The danger with the blame game is that the moment we have established a culprit we take away a wide range of options we have at our disposal to solve a problem. Its too easy to throw maney at a problem and think it will go away. To see a child on a poster, and to forget that that child had a mother, a family. Even one generation ago, it was not so unusual for families to adopt. It was the norm. Many of my best and dearest freinds are adopted. Now I am not suggesting that we all adopt an orphan from Africa. (thought that wouldnt be a bad start) I am merely using it as an illustration to say that we have somehow limited our ability to repond personally to problems in our society.

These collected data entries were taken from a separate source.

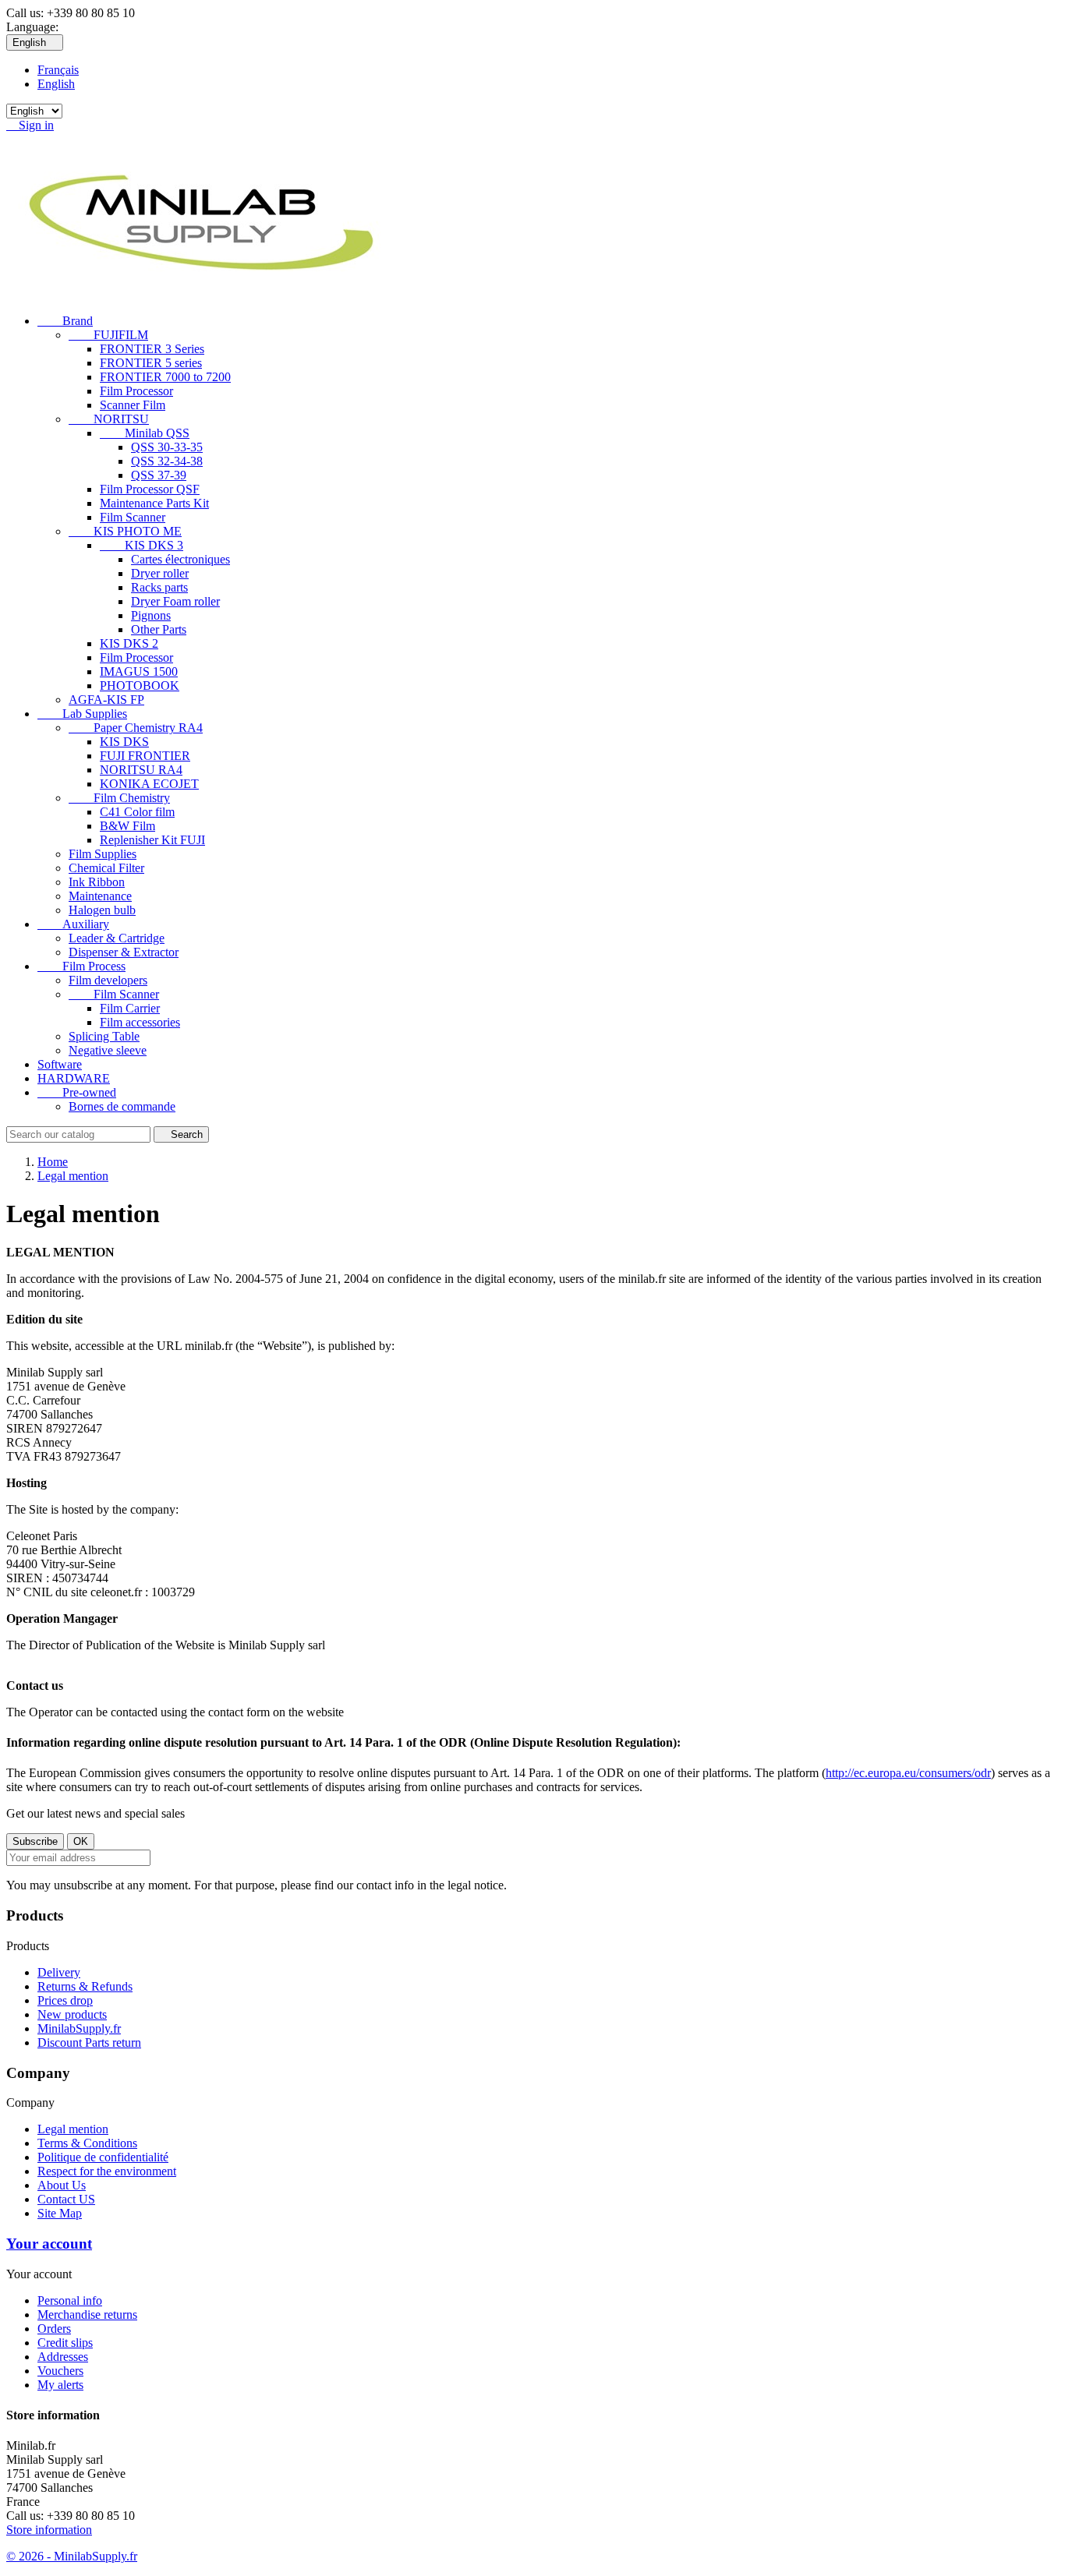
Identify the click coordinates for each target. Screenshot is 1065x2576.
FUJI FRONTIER (145, 755)
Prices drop (65, 2000)
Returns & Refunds (85, 1986)
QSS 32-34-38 (167, 461)
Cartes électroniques (180, 559)
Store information (49, 2529)
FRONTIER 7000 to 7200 (165, 376)
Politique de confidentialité (102, 2157)
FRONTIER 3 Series (152, 348)
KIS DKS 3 (141, 545)
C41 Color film (137, 811)
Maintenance (100, 896)
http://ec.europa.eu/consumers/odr (908, 1772)
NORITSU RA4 (141, 769)
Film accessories (140, 1022)
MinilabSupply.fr (79, 2028)
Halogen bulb (102, 910)
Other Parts (158, 629)
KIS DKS (124, 741)
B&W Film (127, 825)
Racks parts (159, 587)
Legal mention (72, 2129)
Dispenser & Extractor (124, 952)
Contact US (66, 2199)
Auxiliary (73, 924)
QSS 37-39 (158, 475)
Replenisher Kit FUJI (152, 839)
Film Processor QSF (150, 489)
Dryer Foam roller (175, 601)
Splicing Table (104, 1036)
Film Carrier (130, 1008)
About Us (61, 2185)
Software (59, 1064)
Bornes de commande (122, 1106)
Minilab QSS (144, 433)
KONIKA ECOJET (149, 783)
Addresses (62, 2356)
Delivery (58, 1972)
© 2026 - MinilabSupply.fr (71, 2556)
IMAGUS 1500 (139, 671)
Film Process (81, 966)
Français (58, 69)
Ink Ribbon (97, 882)
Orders (54, 2328)
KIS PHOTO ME (125, 531)
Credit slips (65, 2342)
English (56, 83)
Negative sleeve (108, 1050)
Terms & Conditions (87, 2143)
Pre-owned (76, 1092)
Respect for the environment (106, 2171)
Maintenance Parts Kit (154, 503)
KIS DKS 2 (129, 643)
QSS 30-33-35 (167, 447)
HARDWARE (73, 1078)
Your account (49, 2243)
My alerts (60, 2384)
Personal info (69, 2300)
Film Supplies (102, 853)
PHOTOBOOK (139, 685)
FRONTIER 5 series (151, 362)
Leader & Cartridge (117, 938)
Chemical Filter (106, 868)
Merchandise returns (87, 2314)
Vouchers (60, 2370)
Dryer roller (160, 573)
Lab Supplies (82, 713)
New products (72, 2014)
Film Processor (136, 391)
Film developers (108, 980)
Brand (65, 320)
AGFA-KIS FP (106, 699)
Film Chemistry (119, 797)
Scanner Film (132, 405)
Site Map (59, 2213)
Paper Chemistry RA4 (136, 727)
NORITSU (109, 419)
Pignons (151, 615)
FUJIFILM (108, 334)
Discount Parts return (89, 2042)
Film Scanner (132, 517)
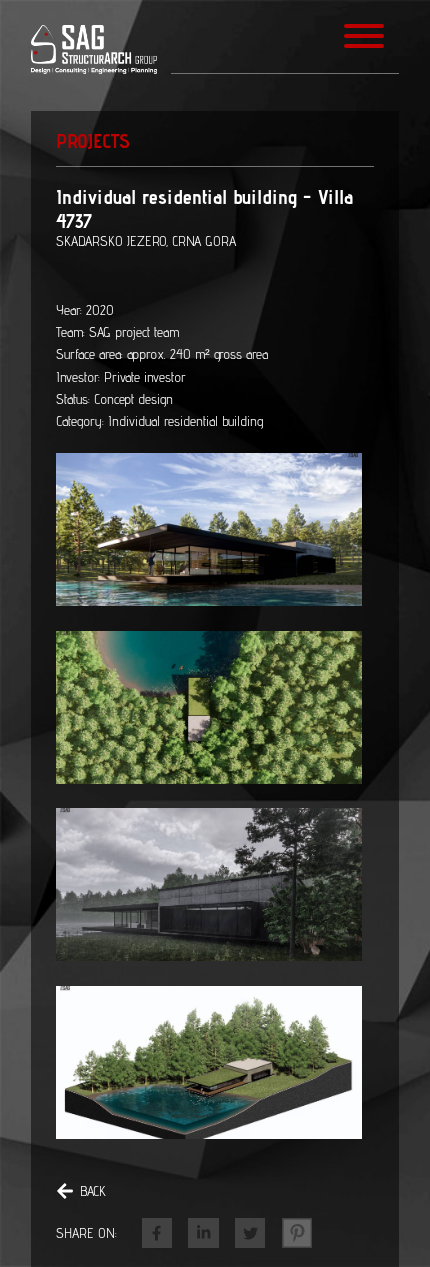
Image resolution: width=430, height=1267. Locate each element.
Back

My passionate plea is that Africa not be forgotten, by our governments or ourselves. In the developed world we are facing a crisis structurally in our economic systems. If the crisis is to affect wealthy nations, how much more so those who have nothing. Haiti is the text book case at the moment. ....Anyhow...stepping off my soapbox...

Another recent addition to the Empire Films Back stable is Country of My Skull, after the book of the same name by Aintjie Krog. Samuel L. Jackson starred alongside Juliette Binoche in a difficult piece. Filming a story from a non-fiction work which is so intensely autobiographical does present its challenges.

The story follows the author as an Afrikaaner Journalist covering the Truth and Reconcilliation Commission hearings in the aftermath of Apartheid. The Commission, headed up by former Anglican Archbishop Desmond Tutu, (for whom I baked a cake when I was four, which flopped and turned out like a Yorkeshire pudding)sought to bring healing and restoration to both victims and perptrators of political violence. Issues of personal and collective guilt, remeberance and forgiveness permeate this film, which has a twist in the tail.

Binoche really shone in this role, while Jackson seemed to struggle to find the feet he was playing. I have very fond memories, of traveling with my father through the dry and dusty Karoo region taking it in turns to either drive or read, and share tears over the brokeness of our land, of our people. It's a memory I will take to the grave. I have wept bitter tears over Krog's story, and would recommend it to anyone who has a cast iron constitution. Its one I never regretted reading and will no doubt read again.

Anyhow, Its now 1:25am I guess I best get some shuteye. And to all a good night.